Algemene toelichting Verordening tegenprestatie Participatiewet gemeente Doetinchem 2015
Het college heeft op grond van de Participatiewet de opdracht beleid te ontwikkelen ten behoeve van het verrichten van een tegenprestatie als bedoeld in artikel 9, eerste lid, onderdeel c, en het uitvoeren ervan, overeenkomstig de verordening bedoeld in artikel 8a, eerste lid, onderdeel b.
De wet verplicht een belanghebbende niet meer integraal tot het leveren van een tegenprestatie voor het ontvangen van een uitkering. Wel is het college bevoegd een belanghebbende te verplichten naar vermogen een tegenprestatie te verrichten, maar alleen als die tegenprestatie niet direct samenhangt met arbeidsinschakeling.
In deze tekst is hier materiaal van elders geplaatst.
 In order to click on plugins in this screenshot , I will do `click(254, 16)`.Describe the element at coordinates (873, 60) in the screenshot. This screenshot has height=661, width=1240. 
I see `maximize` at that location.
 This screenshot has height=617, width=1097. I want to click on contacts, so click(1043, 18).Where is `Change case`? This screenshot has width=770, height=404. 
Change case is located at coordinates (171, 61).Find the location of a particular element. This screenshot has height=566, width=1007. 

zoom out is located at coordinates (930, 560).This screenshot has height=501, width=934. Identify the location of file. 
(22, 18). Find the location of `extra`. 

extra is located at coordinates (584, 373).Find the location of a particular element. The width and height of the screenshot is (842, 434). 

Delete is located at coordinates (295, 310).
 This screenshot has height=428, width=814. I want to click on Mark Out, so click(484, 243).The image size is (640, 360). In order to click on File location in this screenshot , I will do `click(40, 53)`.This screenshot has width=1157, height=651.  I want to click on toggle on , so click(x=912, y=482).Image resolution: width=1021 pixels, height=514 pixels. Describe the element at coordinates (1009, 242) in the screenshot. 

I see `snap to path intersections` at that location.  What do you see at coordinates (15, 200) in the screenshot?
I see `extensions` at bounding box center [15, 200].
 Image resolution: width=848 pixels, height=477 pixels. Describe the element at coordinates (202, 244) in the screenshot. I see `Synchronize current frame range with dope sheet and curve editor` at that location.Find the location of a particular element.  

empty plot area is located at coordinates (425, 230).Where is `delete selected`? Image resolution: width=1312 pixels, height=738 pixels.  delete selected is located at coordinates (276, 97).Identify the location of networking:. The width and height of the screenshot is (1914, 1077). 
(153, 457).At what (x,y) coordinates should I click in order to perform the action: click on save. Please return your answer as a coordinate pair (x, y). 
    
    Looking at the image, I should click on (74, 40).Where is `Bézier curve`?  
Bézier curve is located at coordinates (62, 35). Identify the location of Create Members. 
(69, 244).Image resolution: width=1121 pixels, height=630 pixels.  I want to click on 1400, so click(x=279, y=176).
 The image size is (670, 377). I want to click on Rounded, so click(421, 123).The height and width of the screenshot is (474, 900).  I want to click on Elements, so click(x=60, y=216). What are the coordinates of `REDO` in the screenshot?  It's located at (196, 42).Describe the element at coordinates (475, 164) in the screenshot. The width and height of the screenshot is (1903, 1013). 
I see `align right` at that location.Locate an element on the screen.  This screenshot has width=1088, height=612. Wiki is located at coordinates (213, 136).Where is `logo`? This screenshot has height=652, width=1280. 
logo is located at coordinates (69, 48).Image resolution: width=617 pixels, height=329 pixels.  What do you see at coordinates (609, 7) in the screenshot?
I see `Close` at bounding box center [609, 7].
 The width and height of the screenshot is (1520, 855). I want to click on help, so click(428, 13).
In het Uitvoeringsplan Participatiewet 2015 – 2018 is over het opleggen van een tegenprestatie gesteld dat het principe van wederkerigheid wordt omarmd en het leveren van een tegenprestatie voor het ontvangen van een uitkering als een vanzelfsprekendheid wordt gezien. Maar ook dat terughoudend wordt omgegaan met het daadwerkelijk opleggen van een verplichting tot het verrichten van een tegenprestatie, omdat het belangrijk is dat mensen vanuit eigen motivatie maatschappelijk nuttige werkzaamheden verrichten. In verband hiermee wordt extra ingezet op het motiveren van mensen.
Als het college besluit een tegenprestatie op te leggen, is de belanghebbende gehouden de naar vermogen door het college opgedragen onbeloonde maatschappelijk nuttige werkzaamheden te verrichten. Het niet nakomen van deze verplichting kan gevolgen hebben voor de (hoogte van) de uitkering. Dit is vastgelegd in de Afstemmingverordening Participatiewet, IOAW en IAOZ en verrekening bestuurlijke boete bij recidive gemeente Doetinchem 2015.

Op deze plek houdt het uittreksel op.